No período de uma década, o Brasil deixou de notificar ao menos 45 mil casos de sífilis gestacional, o que aumenta o risco de transmissão vertical da doença, nascimentos prematuros e mortes de bebês. 

Um estudo publicado na edição de setembro do The Lancet Regional Health – Americas, feito a partir de um modelo que considera fatores sociodemográficos, indicadores de acesso aos serviços de saúde e variáveis relacionadas à qualidade dos dados disponíveis para avaliar registros entre 2007 e 2018, afirma que o índice de subnotificação foi de 13%, considerando-se o total de casos de sífilis gestacional registrados no período.

O maior gargalo na prevenção de sífilis congênita é a baixa testagem de mulheres grávidas, apesar de o teste ser disponibilizado gratuitamente pelo SUS. E o que podemos fazer para mudar esse cenário? De forma simples, todos nós podemos intervir compartilhando conhecimento, desmistificando a doença, recomendando a testagem durante os exames pré-natais e conversando com obstetras sobre o rastreio e tratamento adequado quando diagnosticado. 

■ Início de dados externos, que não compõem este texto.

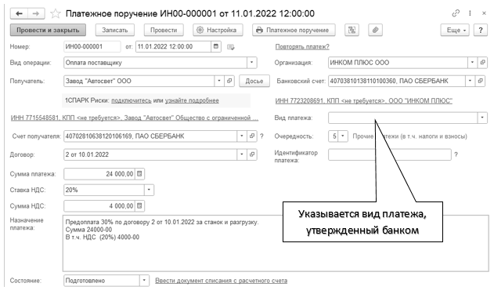Viewport: 494px width, 294px height.
Task: Click the Повторять платеж? link
Action: [302, 47]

Devemos lutar pela vida de nossas crianças,,, e isso se faz com assistência materno-fetal adequada, pré-natal bem realizado, orientação quanto ao uso de preservativos durante a gestação, testagem regular de todos os sexualmente ativos, tratamento dos parceiros das gestantes positivas para sífilis, das gestantes e da criança exposta a sífilis.

Antes de finalizar, gosto de citar que um estudo que, ao buscar entender a história natural da sífilis, foi responsável por um dos maiores crimes contra a humanidade e é um exemplo de má conduta científica por sua crueldade. Durante 40 anos, entre os anos de 1932 e 1972, na cidade de Tuskegee, no Alabama, foi conduzida uma pesquisa  que observou 600 homens negros, entre os quais 399 tinham sífilis e 201 eram indivíduos saudáveis. O estudo visava observar a progressão natural da sífilis, sem o uso de medicamentos, comparando os infectados e os não infectados. Não, você não leu errado. Os pesquisadores trataram os 399 homens negros com sífilis como cobaias, sem intervir, sem medicar, apenas vendo como a doença se comportava ao longo dos anos. E isso não é tudo, além dessa conduta, que por si só já é cruel, nenhum dos participantes tinha ciência do diagnóstico ou acesso aos exames realizados. Eles apenas achavam que tinham o “sangue ruim”. Após quatro décadas, quando o estudo chegou ao final, somente 74 pacientes ainda estavam vivos; outros 25 tinham morrido diretamente de sífilis e 100 morreram de complicações relacionadas à doença. As ramificações da experiência tiveram como resultado o fato  de 40 das esposas das cobaias humanas terem sido infectadas e 19 de suas crianças terem nascido com sífilis congênita.

Precisamos falar  sobre, prevenir, testar e tratar sífilis. Precisamos, ainda, lutar para que todos os brasileiros tenham acesso a essas estratégias, o  que atualmente é uma urgência em saúde pública.